Jun. 19th, 2011

necturus: 2016-12-30 (Default)
It has been announced that the first ever national test of the Emergency Alert System (EAS) will take place on Wednesday, November 9. Essentially what is being tested is the federal government's ability to take control of every radio and television station, cable system, and satellite radio and television service in the country, ostensibly for the purpose of alerting the public in the event of a national emergency.

As someone working in radio, I've long been familiar with the EAS and its predecessor, the Emergency Broadcast System (EBS), which was created during the Cold War to alert the public in case of an imminent nuclear strike on the United States by the Soviet Union. In college, Professor Albert Carnesale taught me that an ICBM takes about thirty minutes to deliver its payload, while a submarine-launched missile may take as little as ten minutes to do so. For this reason, and because there's little an informed public can do against an imminent nuclear strike, the EBS was little more than a joke. As the EAS still does, it relied on a "daisy chain" of radio and television stations relaying messages from the White House to local communities all across the country. While in the EBS each link required human intervention, the EAS is automated; when someone in the White House presses a button, codes are transmitted to take control of "national primary" stations, which then relay the same codes to state and local primary stations. At the end of this process, every station in the country is either broadcasting programming from the White House or shut down for the duration of the emergency, after which a second set of codes is broadcast to relinquish control.

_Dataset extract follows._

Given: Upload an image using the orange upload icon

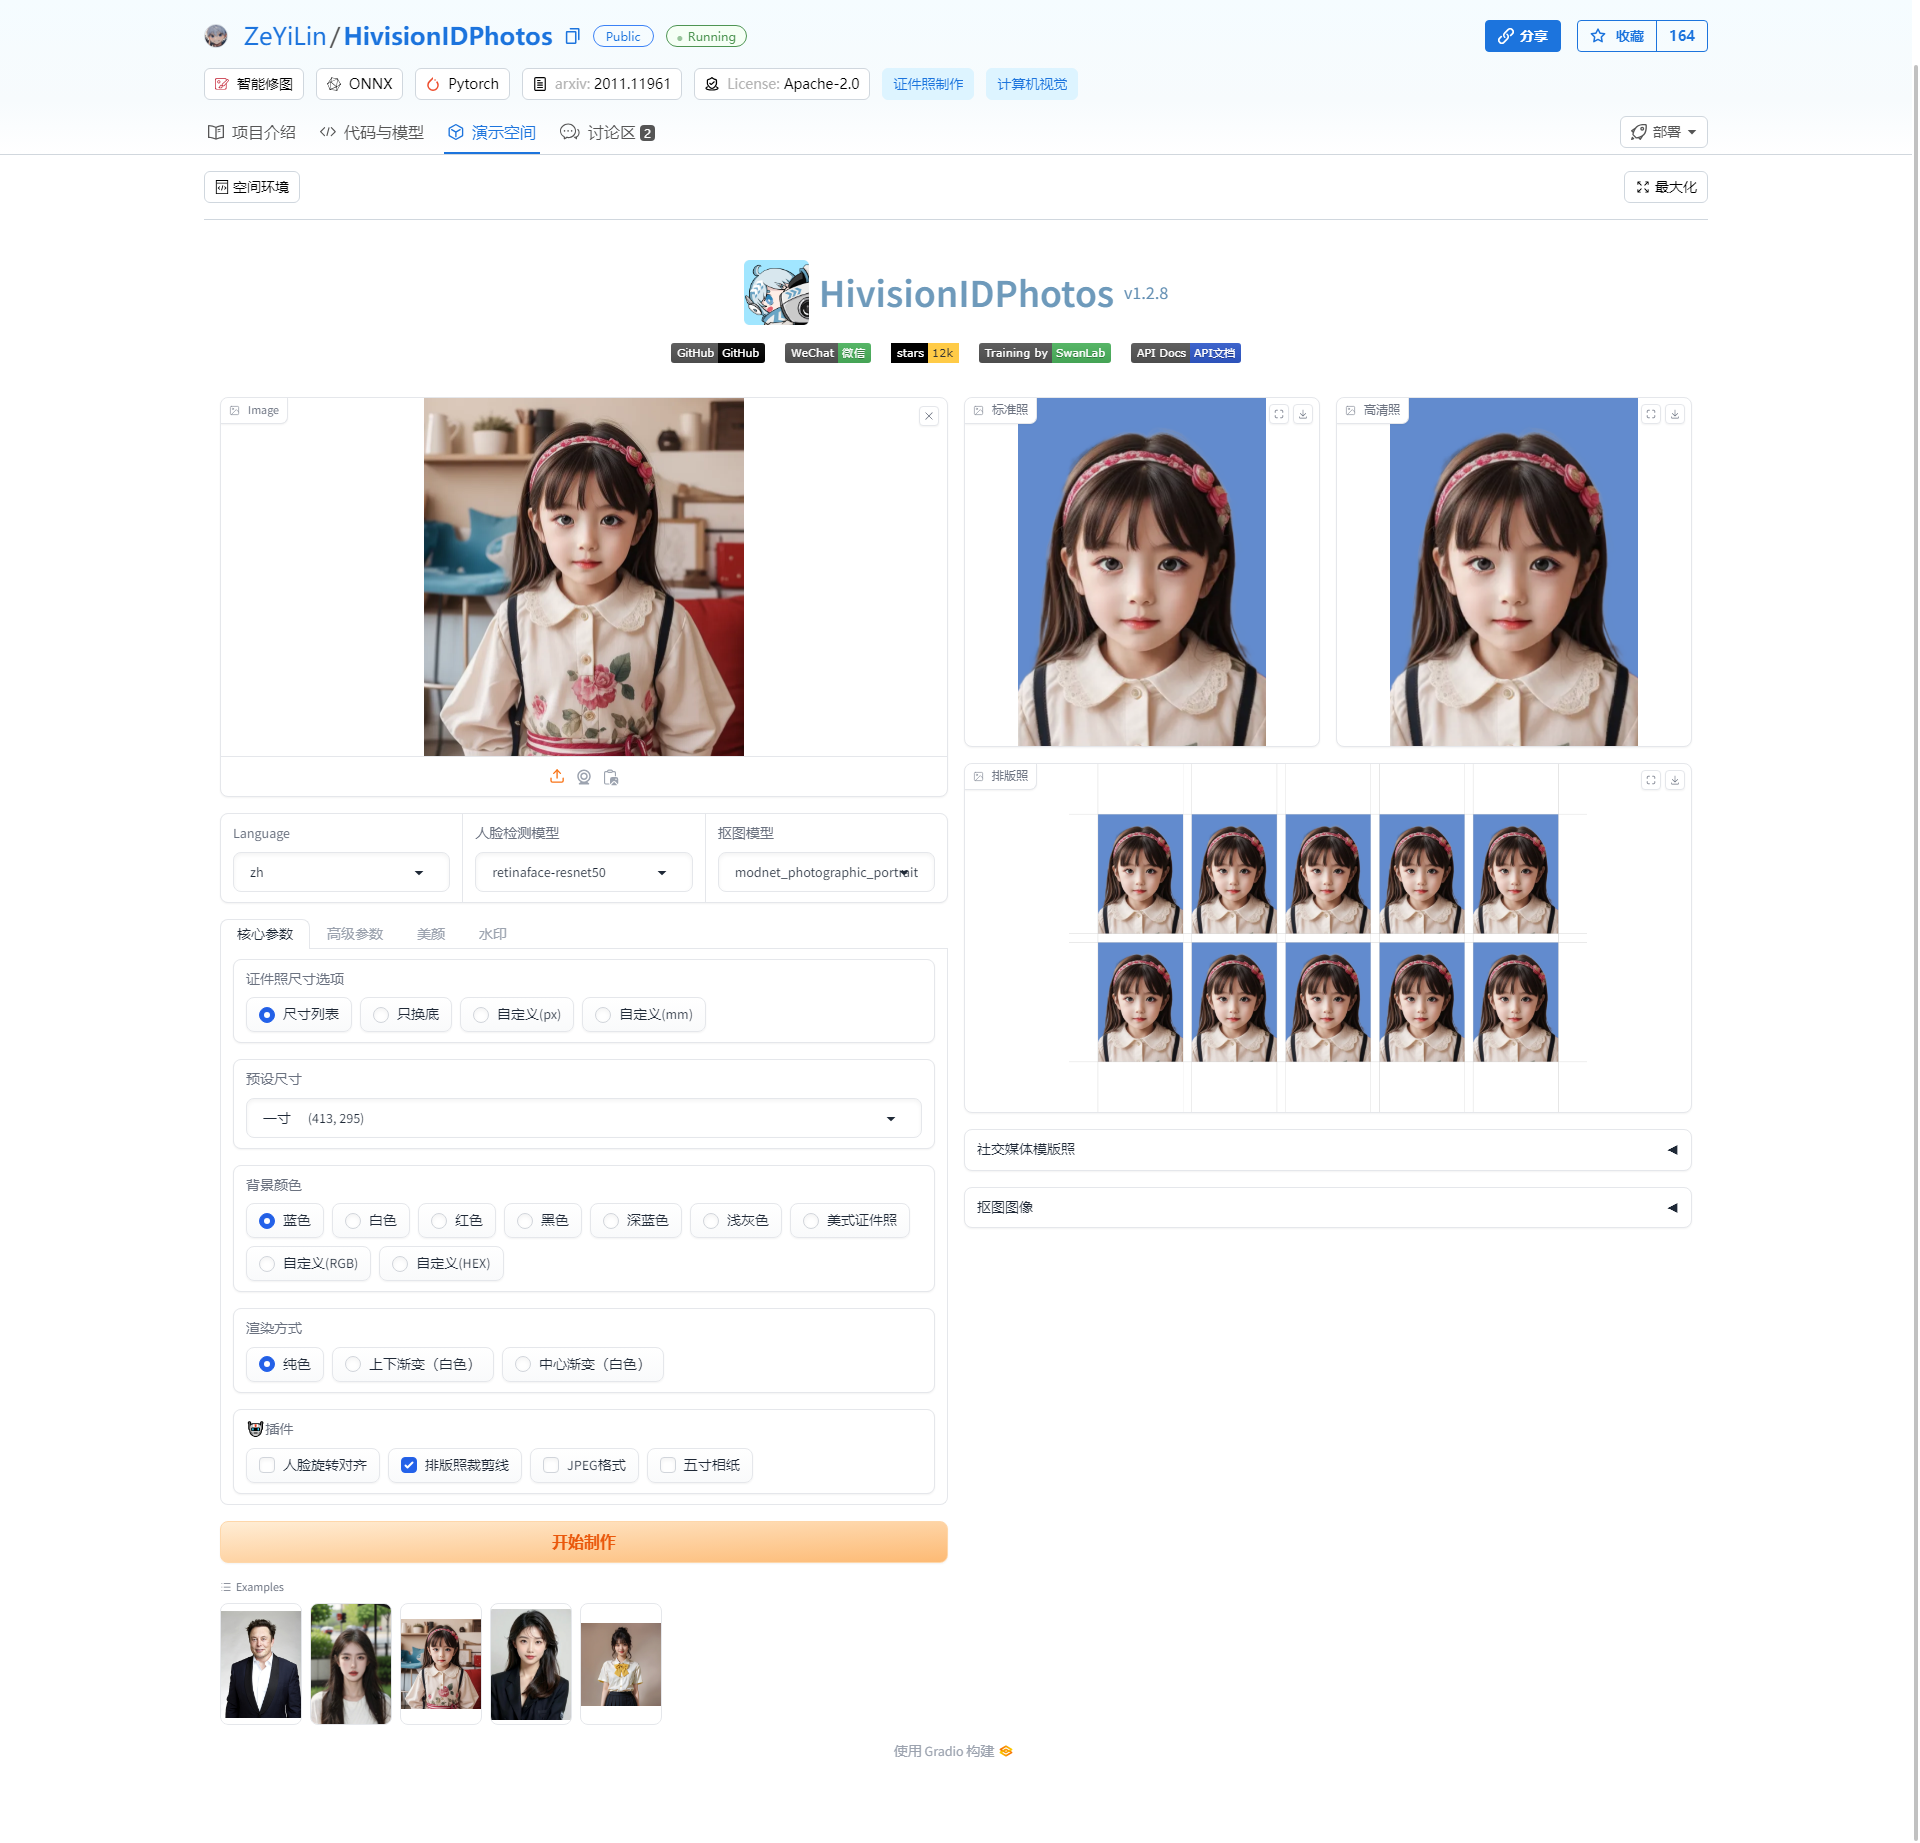Looking at the screenshot, I should [x=557, y=777].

While the EAS is still considered something of a joke, it has been used on a state or local level from time to time during emergencies such as floods, tornadoes, and the like. But on a national level it has never been activated. It is difficult to conceive of an emergency for which such a response would be appropriate. I can think of only one: a coup such as the one launched in the Soviet Union on August 19, 1991.

When the Federal Emergency Management Agency (FEMA) was folded into the Department of Homeland Security a few years ago, proposals were made to improve the reliability of the EAS by replacing the "daisy chain" with something more direct such as a satellite or Internet-based network. A new system called Common Alert Protocol (CAP), which will be in place by September, will allow the immediate assumption of control of any radio or TV station, cable system, or satellite channel by federal or state authorities via the Internet, with the old "daisy chain" system being retained as a backup. My radio station clients, along with all the other stations in the country, will have to have new CAP-capable EAS gear installed (at their own expense, naturally) by September; two of them already have it.

The November test will be unusual in that for the first time stations will be required to report their test results to the FCC instead of merely logging them in their official station logs, as is done with the weekly and monthly EAS tests they are required to conduct individually. The FCC's Enforcement Bureau will no doubt be inspecting and fining stations that fail the test, of which there will likely be hundreds.

As most of you know, I am extremely suspicious of Homeland Security and anything it does; it resembles nothing more than the old Soviet KGB, and all such creatures thrive on fear and have a vested interest in finding terrorists behind every bush and monsters under every bed. Because of these people we no longer live in a free country, but under something that each year looks more and more like a police state. Homeland Security is probably the greatest danger to the Republic as we have known it that has ever existed, and I do not want these people arrogating to themselves the power to control what we see and hear. The EAS should be broken up and placed under the control of states, whose agencies actually cope with real emergencies, not centralized under an antidemocratic federal bureaucracy whose raison d'etre is the accumulation of power through fear mongering.